From the statement on the trial of the UAE activists, reproduce verbatim the passage that opens with the words "On 27 January" and ends after the words "the Emirati Penal Code.".
== TEXT BLOCK ==
On The Barring of International Observers from Trial Against UAE Activists

[Alkarama Foundation logo] [Alkarama Foundation logo]

On The Barring of International Observers from Trial Against UAE Activists

By : Jadaliyya Reports

[The following statement was issued by the Alkarama Foundation on 3 March 2013.] 

Ninety-four peaceful activists are due to be brought before the Federal Supreme Court in Abu Dhabi tomorrow morning, Monday, 4 March 2013, on state security offences. Limited access to lawyers, withholding of evidence and details on the charges by the State Prosecution, no right to appeal the court`s decision, detentions in undisclosed locations... before the trial even began, flagrant flaws in the "UAE 94" case have been reported, recalling the irregularities which marred the case of the "UAE 5" in 2011. The refusal to allow Ms Noemie Crotta from the Alkarama Foundation and Mr Ahmed Nashmi Al Dhufeiri, an Amnesty International lawyer, to enter the country in order to observe the trial aggravates our concerns about the fairness of this trial.

On 27 January 2013, Attorney general Salem Kubaish stated that the `ninety-four Emirati suspects` were accused of "launching, establishing, and running an organisation seeking to oppose the basic principles of the UAE system of governance and to seize power" and "communicating with individuals and international and foreign entities and establishments based outside the State in order to distort the image of the State." However, to date, no evidence against the ninety-four individuals has been revealed to the defense lawyers and some of them were only able to meet their clients at the end of February at the state security prosecutor`s office in Abu Dhabi. Although the details of the charges are still unclear, it appears that the accusations stated by the Attorney General refer to violations of article 180 of the Emirati Penal Code.

The ninety-four defendants will be not granted the right to appeal, as decisions issued by the Federal State Supreme Court are final.

The ninety-four defendants include two prominent human rights lawyers, Dr Mohamed Al Roken, who received the 2012 Alkarama Award for human rights defenders, and Dr Mohammed Al Mansoori. Other detainees include peaceful activists as well as thirteen women. Twenty of the ninety-four were presented by the authorities as `absconders` (ie not in detention); however, eight of them have been arrested over the past three days by the state security services.

At least sixty-four of the ninety-four detainees, who were arrested between March 2012 and December 2012, have been held since their arrest in an unknown location. Families of the victims report that from last autumn, they have been granted thirty-minute visits at the State Security Prosecutor`s office in Abu Dhabi every time their loved one`s detention order was renewed.  At least six of the detainees, including Dr Al Roken`s son and son-in-law, allege to have been subjected to torture in detention.
===
== GIVEN ENTRIES ==
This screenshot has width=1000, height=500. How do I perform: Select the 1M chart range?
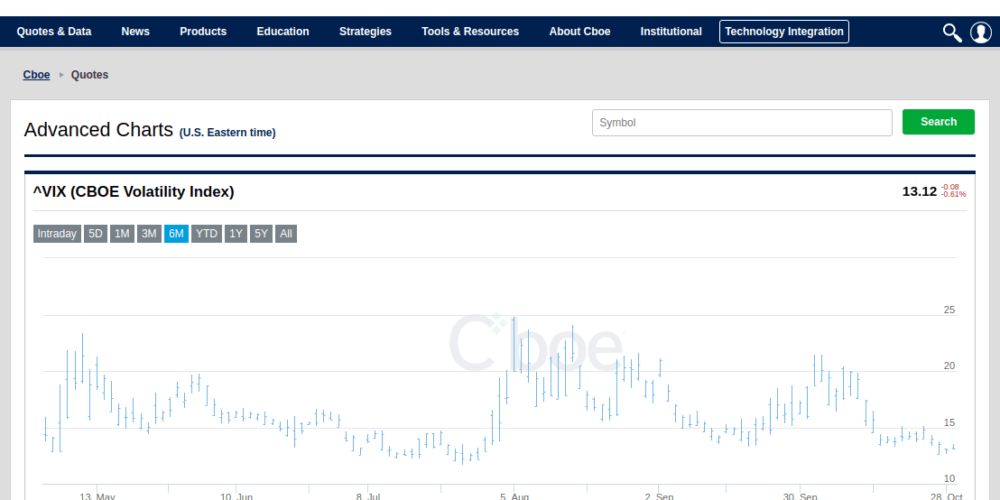(x=122, y=234)
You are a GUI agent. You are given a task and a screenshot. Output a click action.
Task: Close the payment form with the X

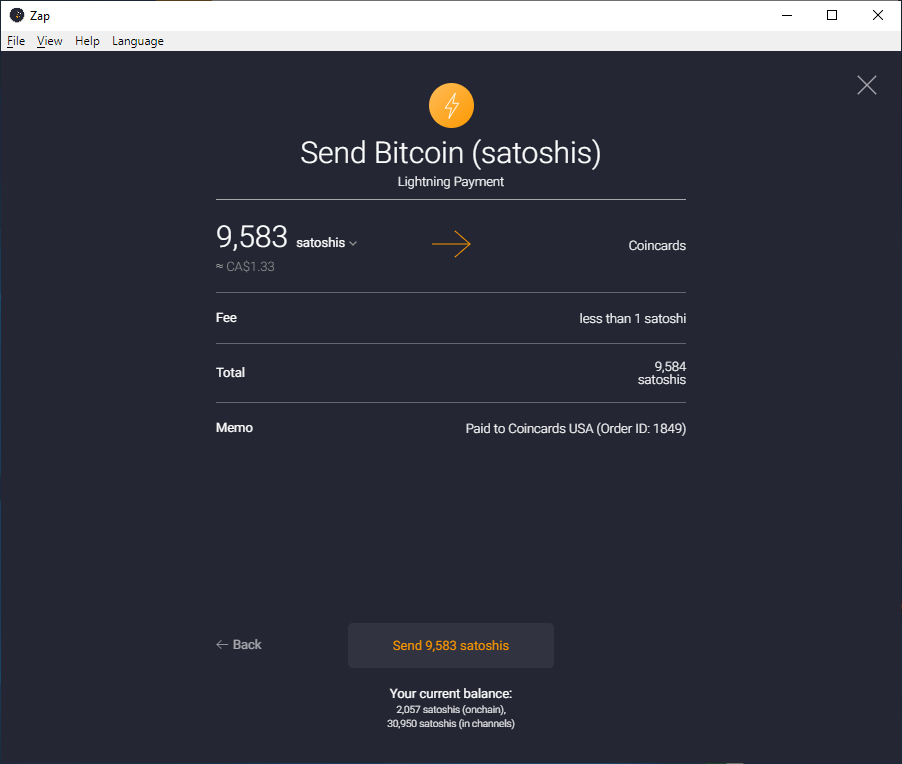tap(866, 85)
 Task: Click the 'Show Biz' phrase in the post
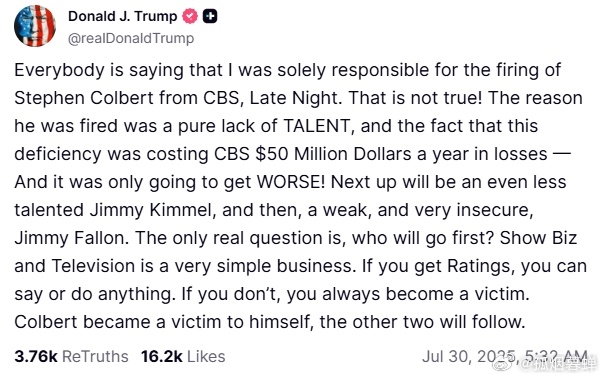click(x=539, y=238)
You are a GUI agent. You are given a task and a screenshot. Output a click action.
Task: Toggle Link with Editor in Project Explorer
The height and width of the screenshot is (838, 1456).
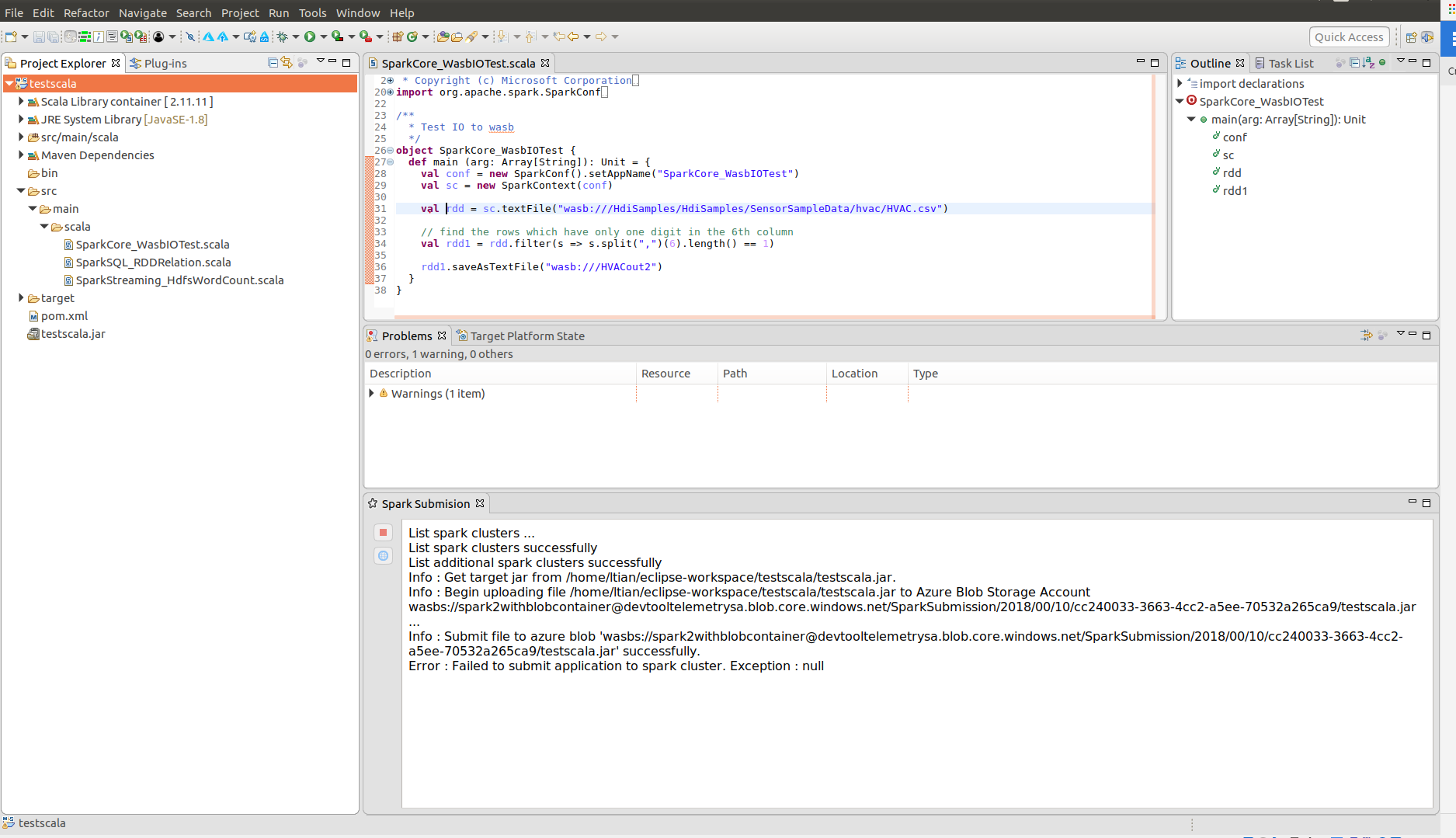tap(287, 63)
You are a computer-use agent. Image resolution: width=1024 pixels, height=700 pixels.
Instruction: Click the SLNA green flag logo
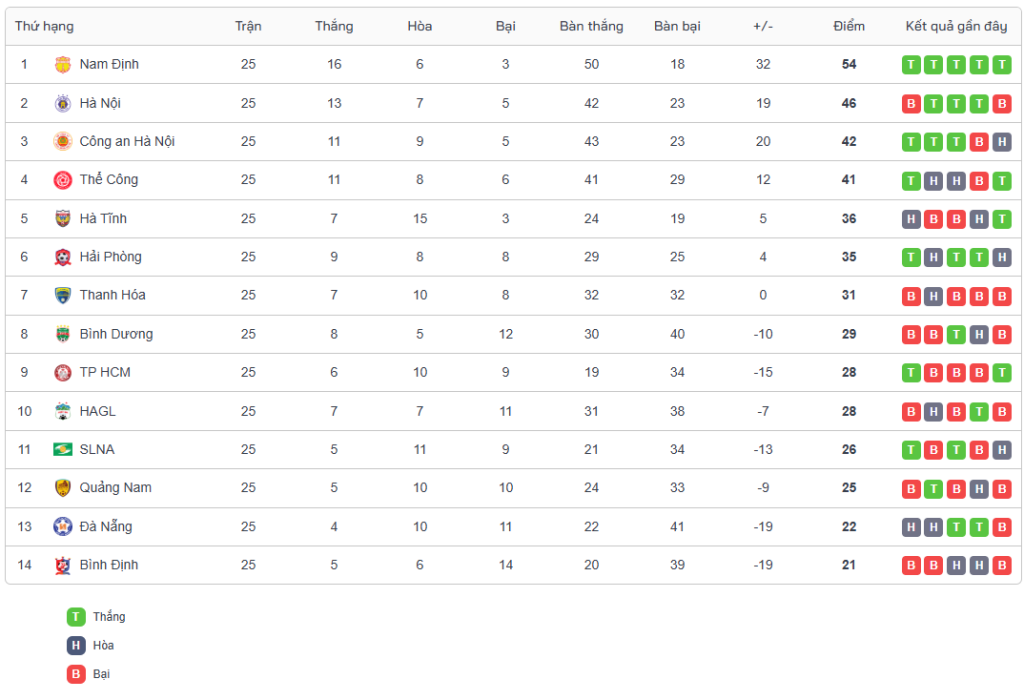point(63,449)
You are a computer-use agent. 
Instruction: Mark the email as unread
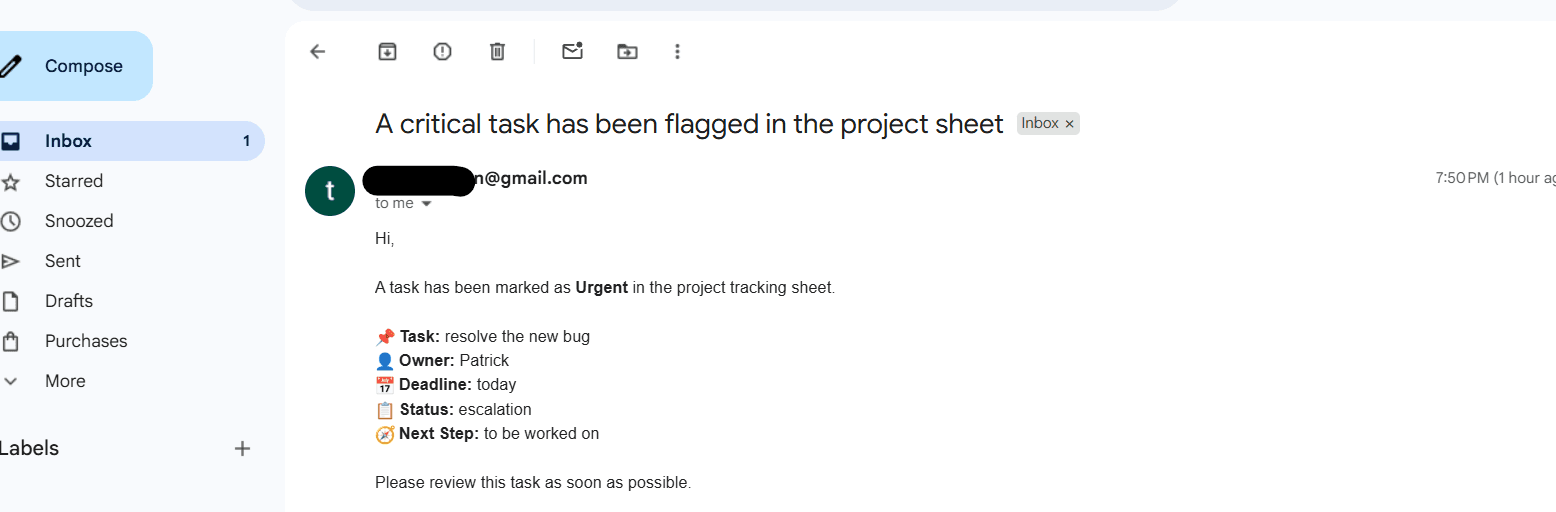pyautogui.click(x=572, y=52)
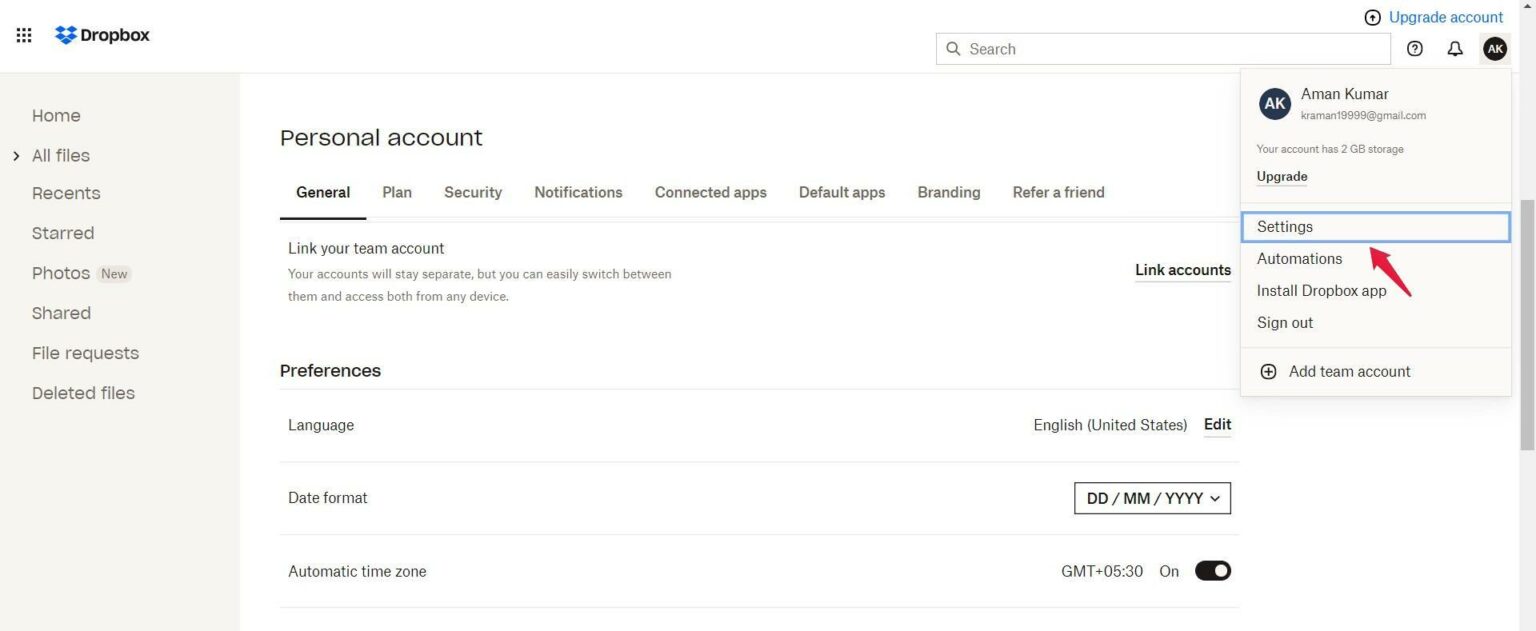This screenshot has height=631, width=1536.
Task: Disable the Automatic time zone toggle
Action: tap(1211, 570)
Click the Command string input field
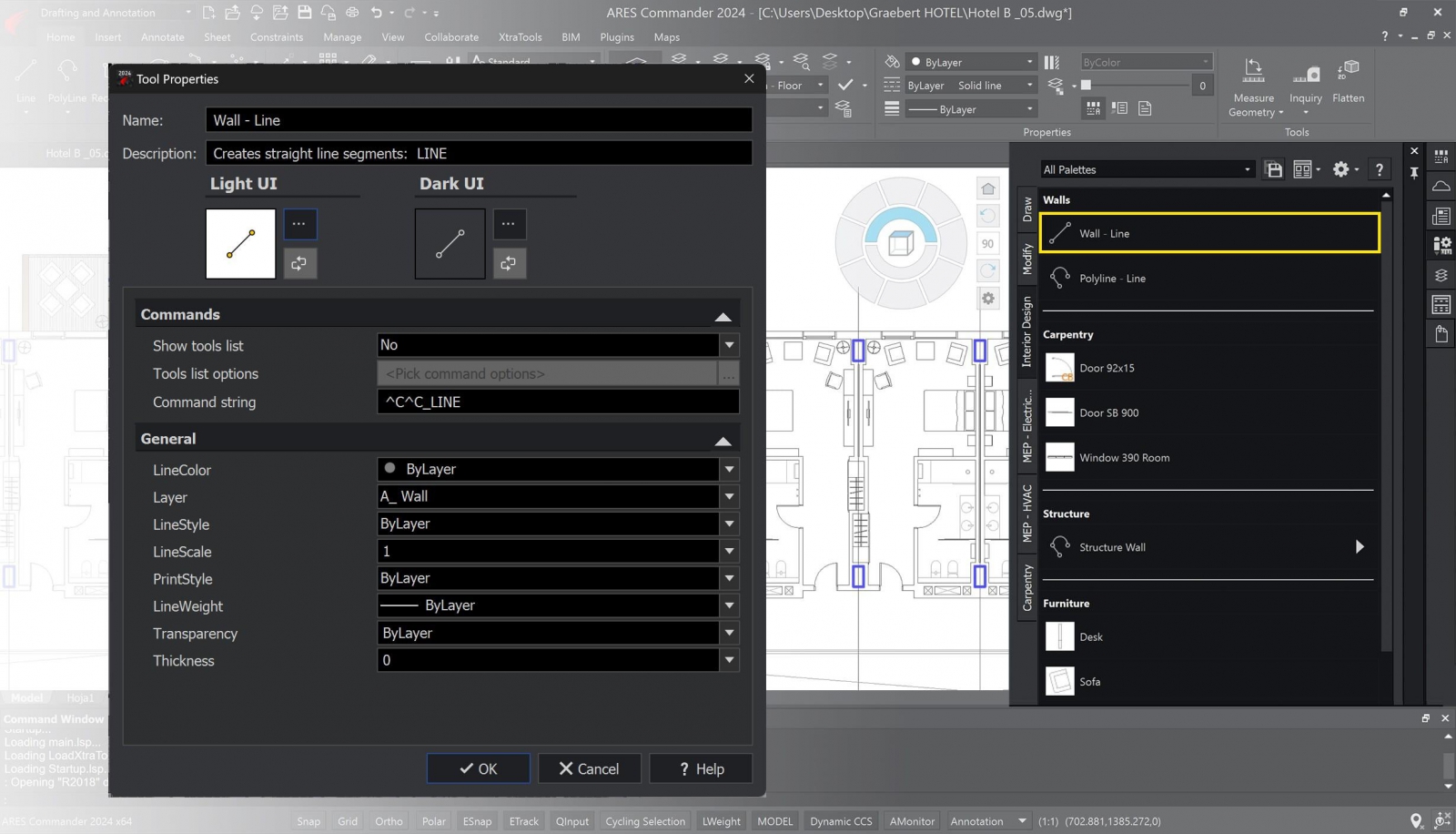The image size is (1456, 834). pyautogui.click(x=557, y=402)
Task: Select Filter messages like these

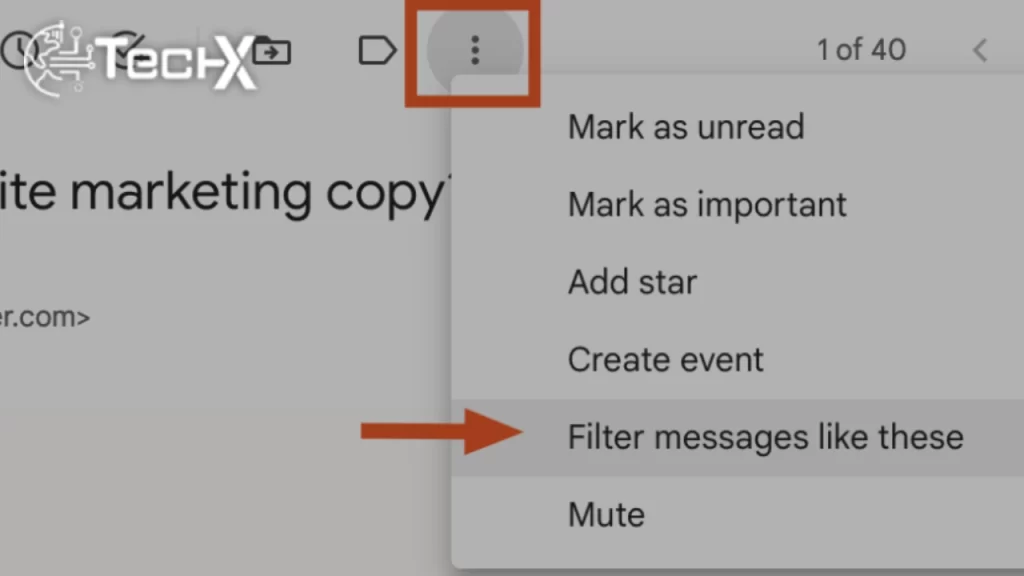Action: point(766,436)
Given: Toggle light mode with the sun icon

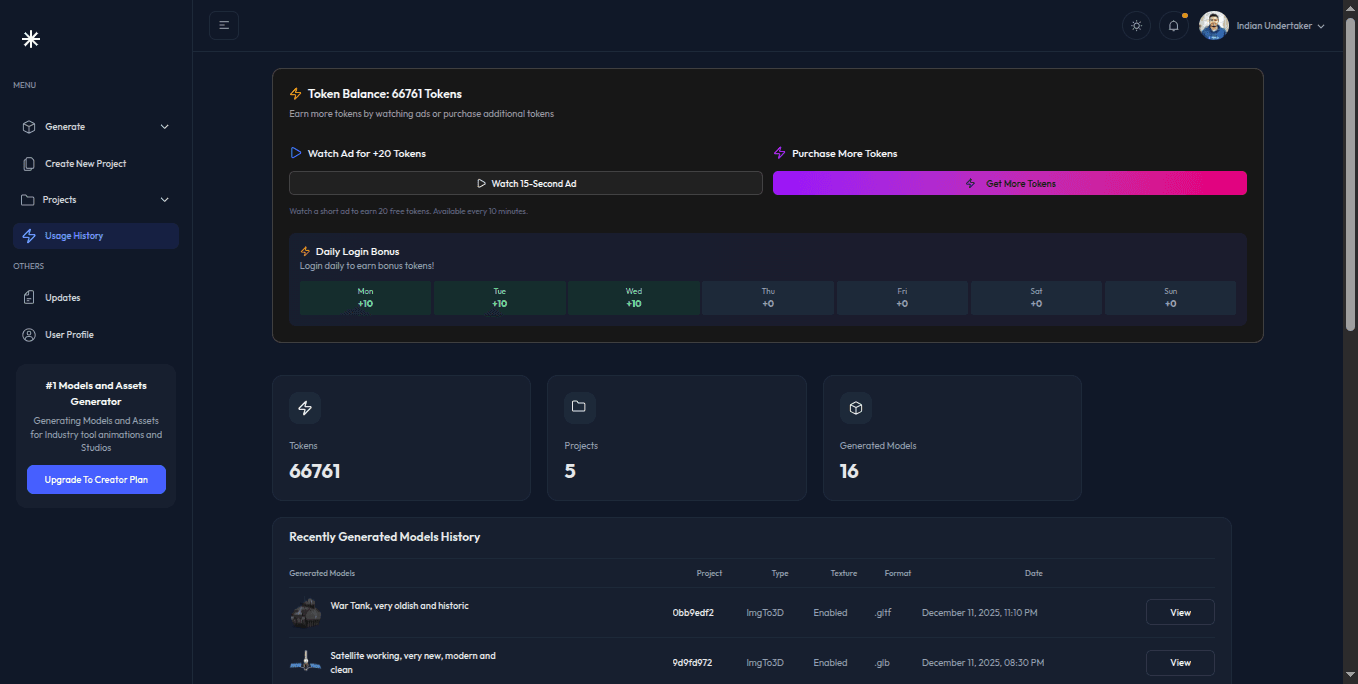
===
[ANSWER TO THIS EXERCISE]
On 27 January 2013, Attorney general Salem Kubaish stated that the `ninety-four Emirati suspects` were accused of "launching, establishing, and running an organisation seeking to oppose the basic principles of the UAE system of governance and to seize power" and "communicating with individuals and international and foreign entities and establishments based outside the State in order to distort the image of the State." However, to date, no evidence against the ninety-four individuals has been revealed to the defense lawyers and some of them were only able to meet their clients at the end of February at the state security prosecutor`s office in Abu Dhabi. Although the details of the charges are still unclear, it appears that the accusations stated by the Attorney General refer to violations of article 180 of the Emirati Penal Code.